%%

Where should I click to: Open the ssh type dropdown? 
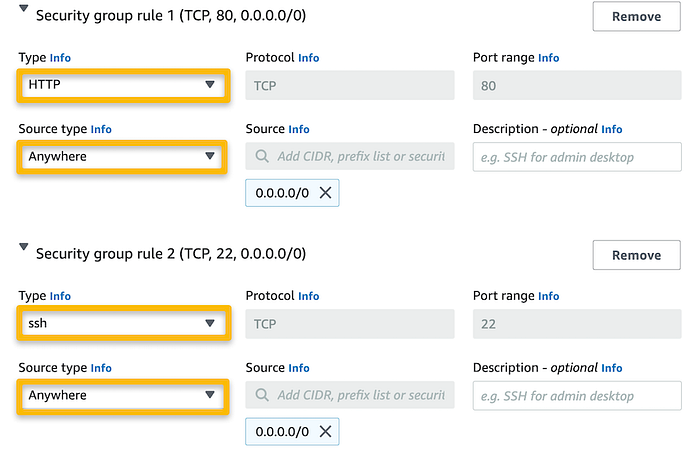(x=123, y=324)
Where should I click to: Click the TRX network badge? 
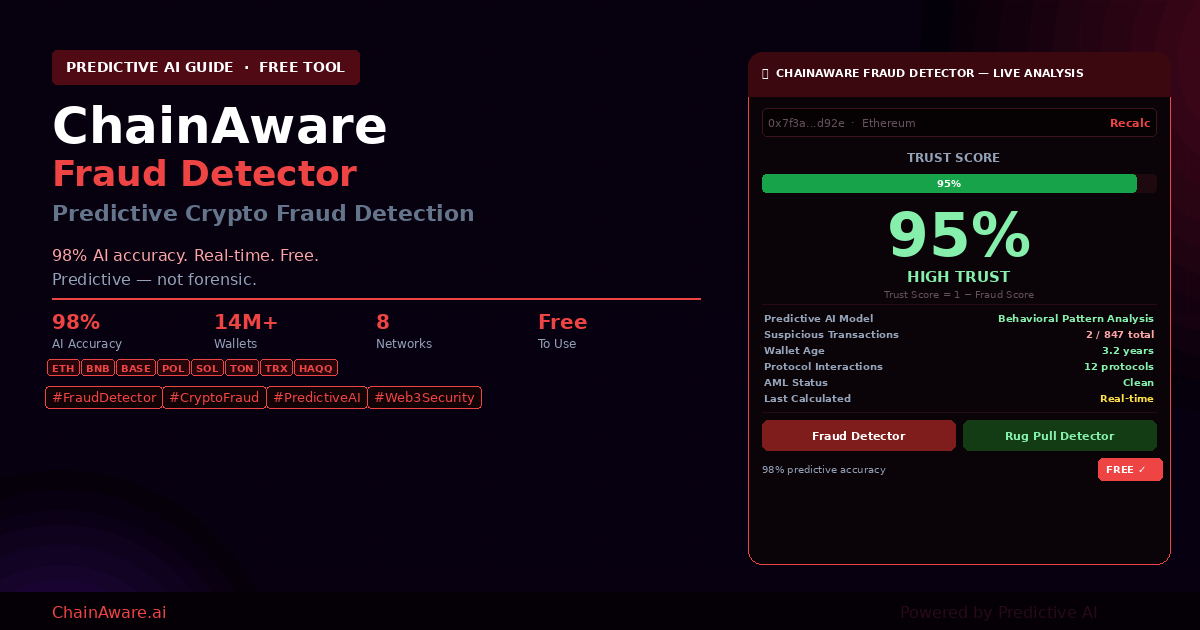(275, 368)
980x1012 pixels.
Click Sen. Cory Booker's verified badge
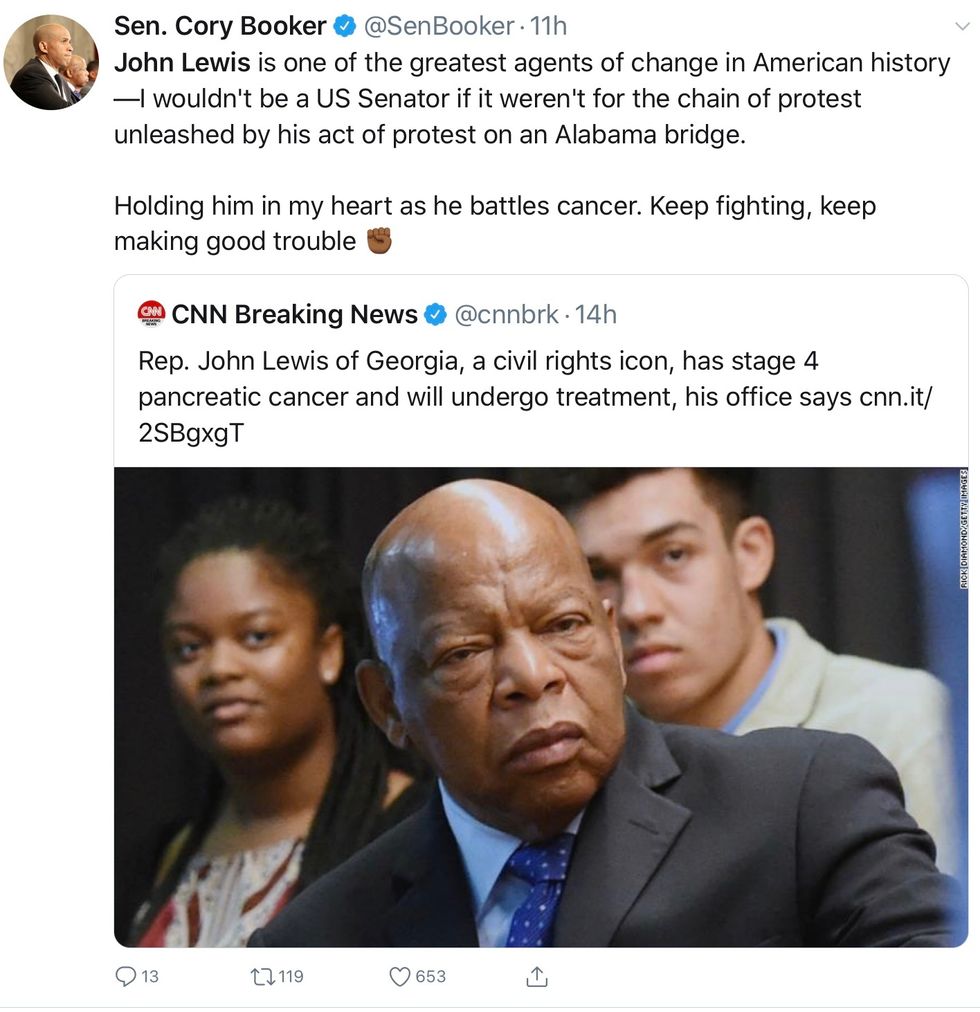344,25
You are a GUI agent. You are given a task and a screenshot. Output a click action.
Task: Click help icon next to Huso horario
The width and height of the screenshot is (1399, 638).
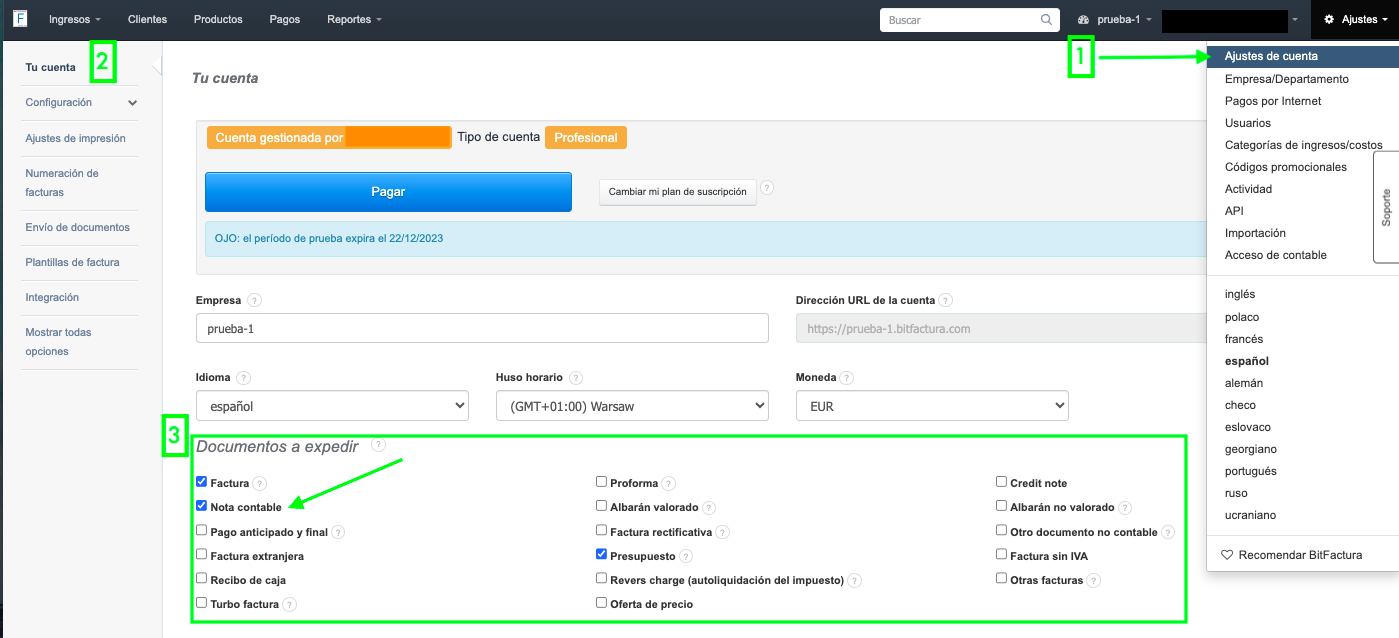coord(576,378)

%%
%%

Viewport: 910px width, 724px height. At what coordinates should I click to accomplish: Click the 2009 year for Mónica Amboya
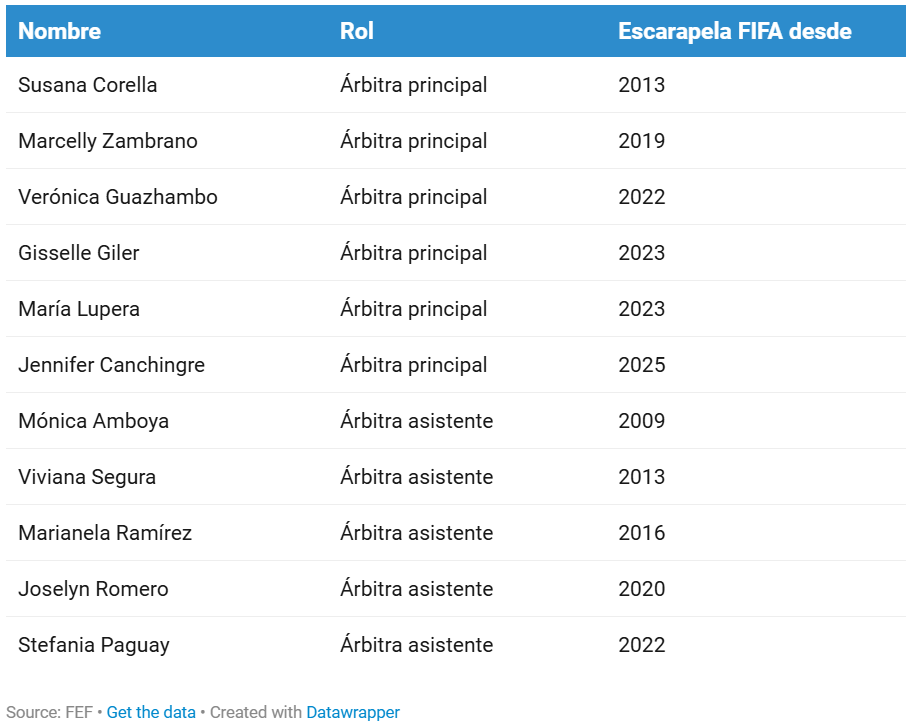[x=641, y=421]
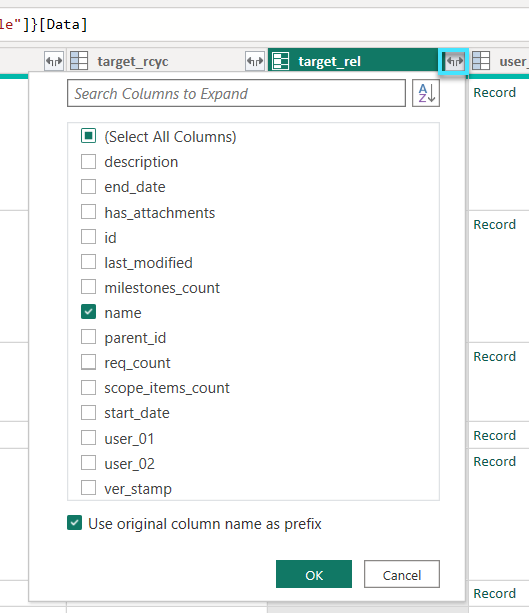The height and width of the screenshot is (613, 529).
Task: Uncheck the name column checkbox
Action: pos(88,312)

%%

Problem details: Line for line, output the entries above from the line with "Where should I click to: Open" to the line with "Task: Click help icon next to Huso horario", both included, and nothing more. Skip pictures.

Task result:
Where should I click to: Open the ssh type dropdown? 
(x=123, y=324)
Where should I click to: Click the TRX network badge? 
(275, 368)
980x1012 pixels.
Click Sen. Cory Booker's verified badge
344,25
You are a GUI agent. You are given a task and a screenshot. Output a click action.
Task: Click help icon next to Huso horario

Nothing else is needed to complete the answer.